### MATERIALS PROVIDED ###
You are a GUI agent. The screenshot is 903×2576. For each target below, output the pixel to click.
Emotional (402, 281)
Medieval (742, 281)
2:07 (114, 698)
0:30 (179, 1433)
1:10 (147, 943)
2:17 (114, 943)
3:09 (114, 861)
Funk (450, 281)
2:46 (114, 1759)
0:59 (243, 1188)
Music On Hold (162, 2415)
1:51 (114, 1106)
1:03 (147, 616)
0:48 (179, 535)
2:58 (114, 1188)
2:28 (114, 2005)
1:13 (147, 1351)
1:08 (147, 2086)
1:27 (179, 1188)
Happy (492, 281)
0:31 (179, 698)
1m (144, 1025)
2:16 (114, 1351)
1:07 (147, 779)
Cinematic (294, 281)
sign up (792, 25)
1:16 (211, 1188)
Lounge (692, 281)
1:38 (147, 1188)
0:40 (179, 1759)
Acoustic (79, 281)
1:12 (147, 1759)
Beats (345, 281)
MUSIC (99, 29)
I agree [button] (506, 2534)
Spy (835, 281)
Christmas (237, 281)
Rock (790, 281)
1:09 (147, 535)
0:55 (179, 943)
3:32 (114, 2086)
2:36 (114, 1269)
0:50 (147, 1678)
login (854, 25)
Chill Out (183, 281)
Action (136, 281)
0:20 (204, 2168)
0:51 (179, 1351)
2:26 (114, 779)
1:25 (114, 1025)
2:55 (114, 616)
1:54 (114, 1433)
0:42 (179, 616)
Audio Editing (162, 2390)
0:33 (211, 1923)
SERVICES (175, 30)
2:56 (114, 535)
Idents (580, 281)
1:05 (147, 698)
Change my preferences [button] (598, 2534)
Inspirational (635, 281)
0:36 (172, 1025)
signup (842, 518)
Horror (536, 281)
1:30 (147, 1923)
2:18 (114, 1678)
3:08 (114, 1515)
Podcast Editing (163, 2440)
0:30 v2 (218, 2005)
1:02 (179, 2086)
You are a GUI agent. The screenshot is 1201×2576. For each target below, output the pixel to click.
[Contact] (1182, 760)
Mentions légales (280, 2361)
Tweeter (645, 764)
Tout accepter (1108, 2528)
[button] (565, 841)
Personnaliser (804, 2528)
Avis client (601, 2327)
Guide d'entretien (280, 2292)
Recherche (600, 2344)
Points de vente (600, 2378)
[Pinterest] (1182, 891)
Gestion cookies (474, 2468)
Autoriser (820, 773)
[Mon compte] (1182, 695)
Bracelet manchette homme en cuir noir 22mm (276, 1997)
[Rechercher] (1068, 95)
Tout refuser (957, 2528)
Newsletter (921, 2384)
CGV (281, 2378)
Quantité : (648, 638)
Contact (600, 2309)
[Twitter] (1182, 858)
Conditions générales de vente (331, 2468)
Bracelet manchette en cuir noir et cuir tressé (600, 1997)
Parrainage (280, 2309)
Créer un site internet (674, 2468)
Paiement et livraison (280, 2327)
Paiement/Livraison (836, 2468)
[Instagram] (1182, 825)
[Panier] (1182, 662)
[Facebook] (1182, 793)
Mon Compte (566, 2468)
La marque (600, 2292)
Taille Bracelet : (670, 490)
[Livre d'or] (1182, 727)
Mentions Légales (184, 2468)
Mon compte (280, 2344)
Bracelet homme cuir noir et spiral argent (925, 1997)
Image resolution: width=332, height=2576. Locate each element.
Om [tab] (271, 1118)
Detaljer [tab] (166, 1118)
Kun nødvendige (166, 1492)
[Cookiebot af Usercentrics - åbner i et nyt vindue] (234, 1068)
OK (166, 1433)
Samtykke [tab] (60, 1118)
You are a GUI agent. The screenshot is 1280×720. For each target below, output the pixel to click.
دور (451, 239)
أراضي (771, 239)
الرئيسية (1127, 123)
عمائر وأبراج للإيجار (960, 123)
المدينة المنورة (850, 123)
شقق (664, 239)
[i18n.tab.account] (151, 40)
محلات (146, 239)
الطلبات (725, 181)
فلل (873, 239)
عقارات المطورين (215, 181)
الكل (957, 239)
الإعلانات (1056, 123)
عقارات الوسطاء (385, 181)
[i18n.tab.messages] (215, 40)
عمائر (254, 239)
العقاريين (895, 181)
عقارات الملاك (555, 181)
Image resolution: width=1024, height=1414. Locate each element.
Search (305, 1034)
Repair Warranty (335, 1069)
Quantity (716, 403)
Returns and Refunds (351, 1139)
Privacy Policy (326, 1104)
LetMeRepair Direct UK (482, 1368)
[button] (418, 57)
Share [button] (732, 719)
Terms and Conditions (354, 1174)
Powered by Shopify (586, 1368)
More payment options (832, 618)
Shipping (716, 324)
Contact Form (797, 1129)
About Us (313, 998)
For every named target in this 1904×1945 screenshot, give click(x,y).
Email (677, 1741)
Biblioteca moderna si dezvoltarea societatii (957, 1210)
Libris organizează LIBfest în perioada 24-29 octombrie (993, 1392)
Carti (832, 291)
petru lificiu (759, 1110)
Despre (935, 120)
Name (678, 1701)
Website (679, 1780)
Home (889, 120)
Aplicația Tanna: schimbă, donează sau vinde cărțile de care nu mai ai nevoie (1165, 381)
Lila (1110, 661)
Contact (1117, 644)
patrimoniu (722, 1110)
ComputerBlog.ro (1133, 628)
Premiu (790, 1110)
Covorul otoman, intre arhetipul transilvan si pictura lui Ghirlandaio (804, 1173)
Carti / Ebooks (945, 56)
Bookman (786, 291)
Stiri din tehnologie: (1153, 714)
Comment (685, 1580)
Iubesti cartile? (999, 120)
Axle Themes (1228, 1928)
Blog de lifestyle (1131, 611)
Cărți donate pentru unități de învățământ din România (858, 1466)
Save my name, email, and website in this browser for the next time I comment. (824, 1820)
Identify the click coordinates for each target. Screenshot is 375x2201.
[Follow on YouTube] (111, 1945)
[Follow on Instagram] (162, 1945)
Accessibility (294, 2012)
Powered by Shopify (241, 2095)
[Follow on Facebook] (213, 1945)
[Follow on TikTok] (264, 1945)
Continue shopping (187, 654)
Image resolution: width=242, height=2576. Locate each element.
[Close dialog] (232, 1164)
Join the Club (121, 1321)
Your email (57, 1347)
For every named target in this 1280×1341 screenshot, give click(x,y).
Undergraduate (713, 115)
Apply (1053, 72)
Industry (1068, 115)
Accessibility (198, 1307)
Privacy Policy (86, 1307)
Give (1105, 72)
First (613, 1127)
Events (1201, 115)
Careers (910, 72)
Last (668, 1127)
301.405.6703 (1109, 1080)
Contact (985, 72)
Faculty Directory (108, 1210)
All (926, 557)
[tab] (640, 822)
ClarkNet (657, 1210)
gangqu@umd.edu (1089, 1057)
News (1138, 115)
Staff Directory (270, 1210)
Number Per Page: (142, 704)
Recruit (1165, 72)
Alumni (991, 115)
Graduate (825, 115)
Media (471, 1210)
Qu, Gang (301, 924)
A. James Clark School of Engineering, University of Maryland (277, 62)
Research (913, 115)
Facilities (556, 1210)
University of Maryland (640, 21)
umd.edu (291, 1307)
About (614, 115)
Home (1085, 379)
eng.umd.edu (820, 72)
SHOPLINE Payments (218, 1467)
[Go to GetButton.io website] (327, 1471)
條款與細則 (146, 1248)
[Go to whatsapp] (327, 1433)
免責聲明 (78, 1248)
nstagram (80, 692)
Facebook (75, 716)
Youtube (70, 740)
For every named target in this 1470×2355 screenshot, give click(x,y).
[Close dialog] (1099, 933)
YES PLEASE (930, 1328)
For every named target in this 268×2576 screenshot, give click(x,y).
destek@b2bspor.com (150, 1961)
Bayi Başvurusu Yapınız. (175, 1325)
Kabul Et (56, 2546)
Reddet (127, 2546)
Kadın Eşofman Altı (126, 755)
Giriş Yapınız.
###
• [WHAT THE TASK REQUIRES] Copy out, exactly and alone, the lines of the entries above between the ones holding "1:09 (147, 535)" and "[Twitter] (1182, 858)", inclusive.

• [SOLUTION TO THIS TASK]
1:09 (147, 535)
0:55 (179, 943)
3:32 (114, 2086)
2:36 (114, 1269)
0:50 (147, 1678)
login (854, 25)
Chill Out (183, 281)
Action (136, 281)
0:20 (204, 2168)
0:51 (179, 1351)
2:26 (114, 779)
1:25 (114, 1025)
2:55 (114, 616)
1:54 (114, 1433)
0:42 (179, 616)
Audio Editing (162, 2390)
0:33 (211, 1923)
SERVICES (175, 30)
2:56 (114, 535)
Idents (580, 281)
1:05 (147, 698)
Change my preferences [button] (598, 2534)
Inspirational (635, 281)
0:36 (172, 1025)
signup (842, 518)
Horror (536, 281)
1:30 (147, 1923)
2:18 (114, 1678)
3:08 (114, 1515)
Podcast Editing (163, 2440)
0:30 v2 (218, 2005)
1:02 (179, 2086)
You are a GUI agent. The screenshot is 1201×2576. For each target below, output the pixel to click.
[Contact] (1182, 760)
Mentions légales (280, 2361)
Tweeter (645, 764)
Tout accepter (1108, 2528)
[button] (565, 841)
Personnaliser (804, 2528)
Avis client (601, 2327)
Guide d'entretien (280, 2292)
Recherche (600, 2344)
Points de vente (600, 2378)
[Pinterest] (1182, 891)
Gestion cookies (474, 2468)
Autoriser (820, 773)
[Mon compte] (1182, 695)
Bracelet manchette homme en cuir noir 22mm (276, 1997)
[Rechercher] (1068, 95)
Tout refuser (957, 2528)
Newsletter (921, 2384)
CGV (281, 2378)
Quantité : (648, 638)
Contact (600, 2309)
[Twitter] (1182, 858)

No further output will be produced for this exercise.